**WHAT TO WORK ON:** In the answer, every entry must appear exactly as given.

Collected data
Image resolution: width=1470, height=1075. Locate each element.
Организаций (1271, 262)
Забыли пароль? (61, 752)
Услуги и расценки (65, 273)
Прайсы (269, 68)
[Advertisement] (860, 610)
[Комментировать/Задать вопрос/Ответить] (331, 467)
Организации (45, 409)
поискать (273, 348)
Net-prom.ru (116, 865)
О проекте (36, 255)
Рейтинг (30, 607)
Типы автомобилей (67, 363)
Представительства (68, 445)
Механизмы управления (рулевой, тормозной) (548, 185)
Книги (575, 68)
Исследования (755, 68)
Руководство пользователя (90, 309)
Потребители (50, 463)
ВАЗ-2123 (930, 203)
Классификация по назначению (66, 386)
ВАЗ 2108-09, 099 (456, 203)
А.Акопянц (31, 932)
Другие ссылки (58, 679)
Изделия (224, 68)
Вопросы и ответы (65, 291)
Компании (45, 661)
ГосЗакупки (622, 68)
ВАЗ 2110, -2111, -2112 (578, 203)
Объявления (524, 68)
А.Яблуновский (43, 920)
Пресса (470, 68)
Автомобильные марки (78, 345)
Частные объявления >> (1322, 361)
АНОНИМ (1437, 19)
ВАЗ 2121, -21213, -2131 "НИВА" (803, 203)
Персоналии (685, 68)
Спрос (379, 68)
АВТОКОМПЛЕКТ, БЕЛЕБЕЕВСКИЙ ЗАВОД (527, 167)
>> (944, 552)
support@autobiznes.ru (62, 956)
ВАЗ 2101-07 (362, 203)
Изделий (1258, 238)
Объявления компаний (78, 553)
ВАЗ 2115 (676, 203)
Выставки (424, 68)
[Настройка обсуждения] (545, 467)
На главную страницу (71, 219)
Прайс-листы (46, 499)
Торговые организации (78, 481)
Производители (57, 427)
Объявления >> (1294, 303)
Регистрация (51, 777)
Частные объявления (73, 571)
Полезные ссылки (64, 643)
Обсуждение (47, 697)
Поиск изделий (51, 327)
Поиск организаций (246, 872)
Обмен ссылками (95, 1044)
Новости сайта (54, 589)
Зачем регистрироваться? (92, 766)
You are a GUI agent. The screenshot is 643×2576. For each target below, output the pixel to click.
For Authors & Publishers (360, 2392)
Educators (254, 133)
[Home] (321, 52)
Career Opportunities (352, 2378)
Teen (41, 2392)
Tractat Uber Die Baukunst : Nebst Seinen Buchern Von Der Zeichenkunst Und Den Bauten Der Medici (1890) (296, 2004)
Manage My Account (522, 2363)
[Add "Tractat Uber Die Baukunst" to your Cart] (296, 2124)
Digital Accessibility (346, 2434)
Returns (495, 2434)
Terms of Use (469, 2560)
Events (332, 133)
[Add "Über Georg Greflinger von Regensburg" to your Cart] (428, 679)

**ANSWER FOR THIS EXERCISE:**
Image resolution: width=1470, height=1075. Locate each element.
Организаций (1271, 262)
Забыли пароль? (61, 752)
Услуги и расценки (65, 273)
Прайсы (269, 68)
[Advertisement] (860, 610)
[Комментировать/Задать вопрос/Ответить] (331, 467)
Организации (45, 409)
поискать (273, 348)
Net-prom.ru (116, 865)
О проекте (36, 255)
Рейтинг (30, 607)
Типы автомобилей (67, 363)
Представительства (68, 445)
Механизмы управления (рулевой, тормозной) (548, 185)
Книги (575, 68)
Исследования (755, 68)
Руководство пользователя (90, 309)
Потребители (50, 463)
ВАЗ-2123 (930, 203)
Классификация по назначению (66, 386)
ВАЗ 2108-09, 099 (456, 203)
А.Акопянц (31, 932)
Другие ссылки (58, 679)
Изделия (224, 68)
Вопросы и ответы (65, 291)
Компании (45, 661)
ГосЗакупки (622, 68)
ВАЗ 2110, -2111, -2112 (578, 203)
Объявления (524, 68)
А.Яблуновский (43, 920)
Пресса (470, 68)
Автомобильные марки (78, 345)
Частные объявления >> (1322, 361)
АНОНИМ (1437, 19)
ВАЗ 2121, -21213, -2131 "НИВА" (803, 203)
Персоналии (685, 68)
Спрос (379, 68)
АВТОКОМПЛЕКТ, БЕЛЕБЕЕВСКИЙ ЗАВОД (527, 167)
>> (944, 552)
support@autobiznes.ru (62, 956)
ВАЗ 2101-07 (362, 203)
Изделий (1258, 238)
Объявления компаний (78, 553)
ВАЗ 2115 (676, 203)
Выставки (424, 68)
[Настройка обсуждения] (545, 467)
На главную страницу (71, 219)
Прайс-листы (46, 499)
Торговые организации (78, 481)
Производители (57, 427)
Объявления >> (1294, 303)
Регистрация (51, 777)
Частные объявления (73, 571)
Полезные ссылки (64, 643)
Обсуждение (47, 697)
Поиск изделий (51, 327)
Поиск организаций (246, 872)
Обмен ссылками (95, 1044)
Новости сайта (54, 589)
Зачем регистрироваться? (92, 766)
You are a GUI agent. The screenshot is 643×2576. For each target below, output the pixel to click.
For Authors & Publishers (360, 2392)
Educators (254, 133)
[Home] (321, 52)
Career Opportunities (352, 2378)
Teen (41, 2392)
Tractat Uber Die Baukunst : Nebst Seinen Buchern Von Der Zeichenkunst Und Den Bauten Der Medici (1890) (296, 2004)
Manage My Account (522, 2363)
[Add "Tractat Uber Die Baukunst" to your Cart] (296, 2124)
Digital Accessibility (346, 2434)
Returns (495, 2434)
Terms of Use (469, 2560)
Events (332, 133)
[Add "Über Georg Greflinger von Regensburg" to your Cart] (428, 679)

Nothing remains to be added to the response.